Станек. Я так и думал. Я ведь все-таки принадлежу к тем, кто еще держится на поверхности, и, понимаю, что вы хотя бы из-за этого относитесь ко мне с определенной сдержанностью...
Ванек. Я? Да нет...
Станек. Возможно, вы лично и нет, но мне известно, что некоторые ваши друзья каждого, кто сегодня хоть на какой-либо официальной должности, считают или отступником, или человеком, обманывающим самого себя.
Ванек. Я так не считаю...
Станек, Даже если б вы так и считали, я все равно бы на вас не сердился, потому как прекрасно понимаю, откуда идет этот предрассудок.
Неловкая пауза.
Фердинанд!..
Ванек. Да?
Станек. Я знаю, как дорого вам приходится платить за то, что вы делаете... Но поверьте, что человек, которого официальная система, к счастью или, наоборот, к несчастью, все еще признает и который при этом хочет остаться в ладах с собственной совестью... ему тоже не очень-то легко...
Ванек. Я верю.
Станек. В определенном смысле, может быть, даже еще труднее.
Ванек. Понимаю.
Станек. Но позвал я вас, естественно, не для того, чтобы перед вами оправдываться... И главное, я не знаю — в чем... Позвал, скорее, потому, что люблю вас... И мне было бы неприятно, если б вы разделяли те предрассудки, которые, по моим предположениям, есть у ваших друзей.

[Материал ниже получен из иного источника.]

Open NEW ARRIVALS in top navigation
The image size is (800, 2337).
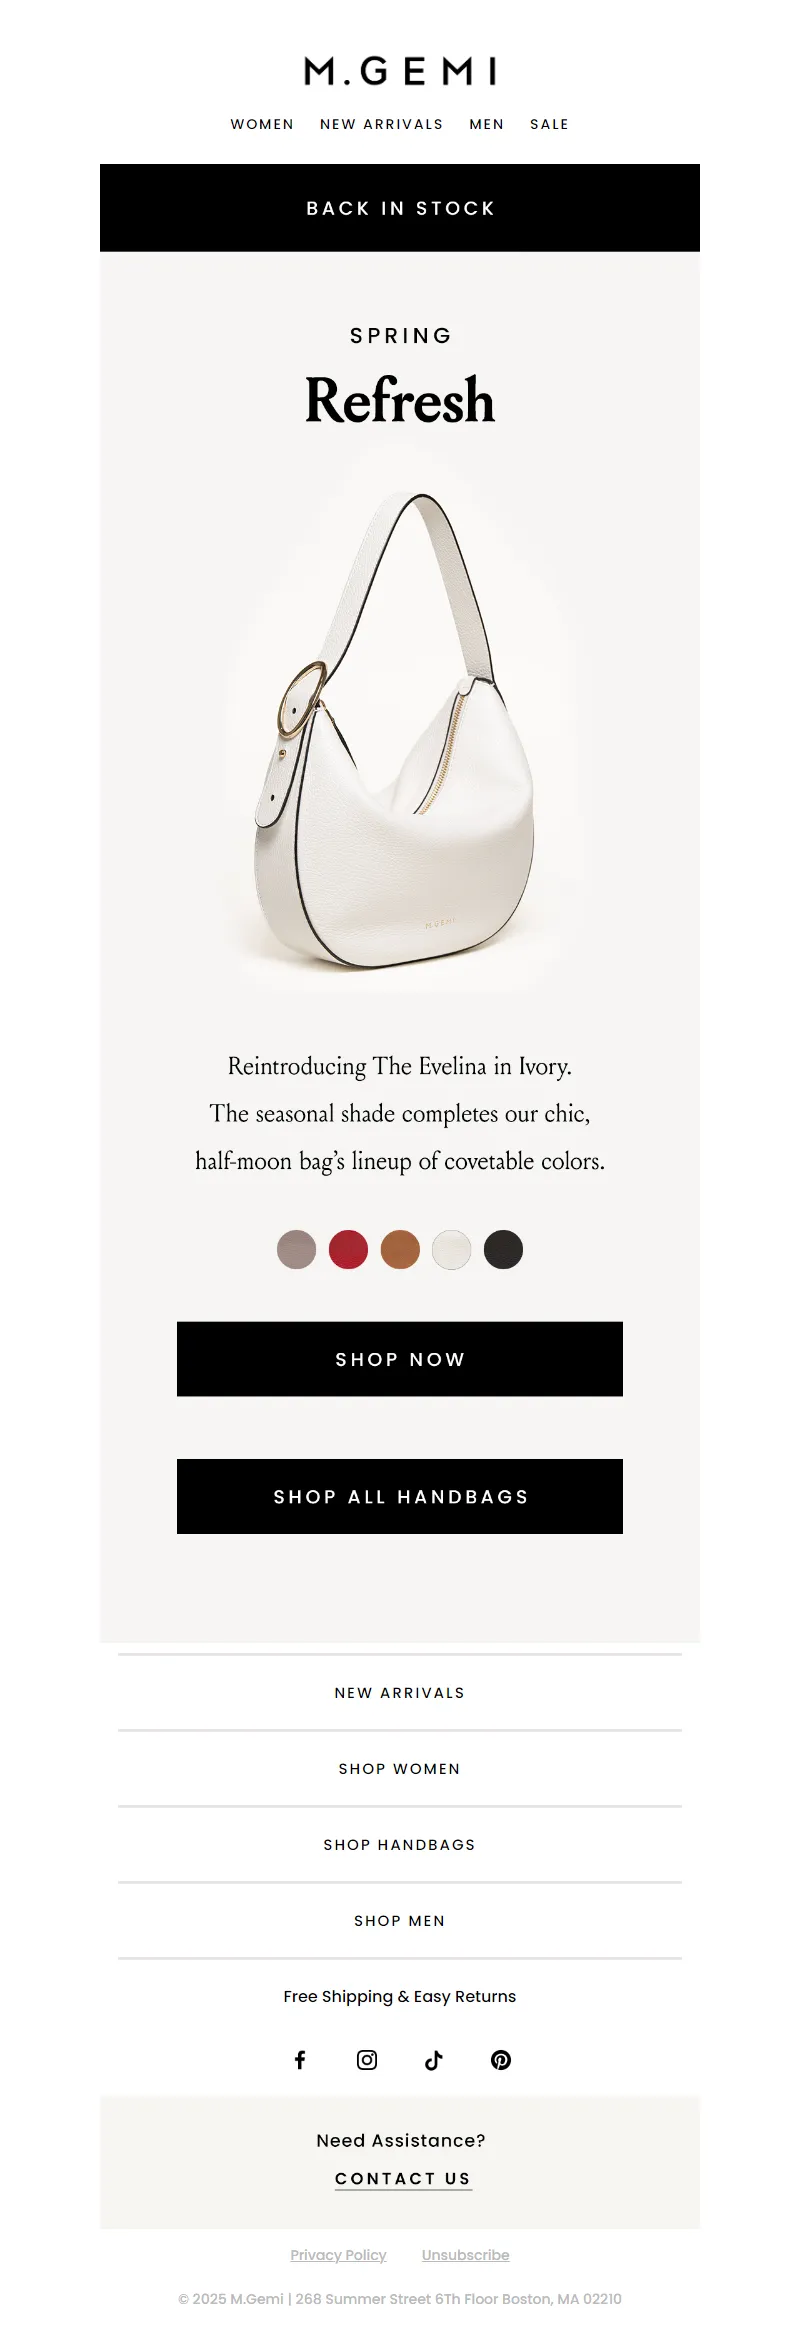[382, 124]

Ванек. Насколько мне известно, никто о вас плохо не говорит.
Станек. Даже Павел?
Ванек. Даже Павел.
Неловкая пауза.
Станек. Фердинанд!
Ванек. Да?
Станек. Извините...
Станек подходит к магнитофону и включает его. Звучит тихая музыка.
Фердинанд, вам говорит что-нибудь имя Явурек?
Ванек. Вы имеете в виду песенника? Я его хорошо знаю.
Станек. Тогда вам, наверное, известно, что с ним случилось?
Ванек. Конечно. Его арестовали за то, что он во время какого-то своего выступления рассказал анекдот о полицейском, который встретил на улице пингвина.
Станек. Это, конечно, только предлог... Он портил им кровь, потому что пел так, как он пел! О, как все это жестоко, бессмысленно, подло...
Ванек. И трусливо...
Станек. И трусливо... Я пытался для него кое-что сделать... через своих знакомых в городском комитете и в прокуратуре. Знаете, как это обычно бывает... Все всё обещают и тут же о своих обещаниях «забывают», потому что не хотят ничем рисковать! Как это гнусно, каждый дрожит за свою шкуру!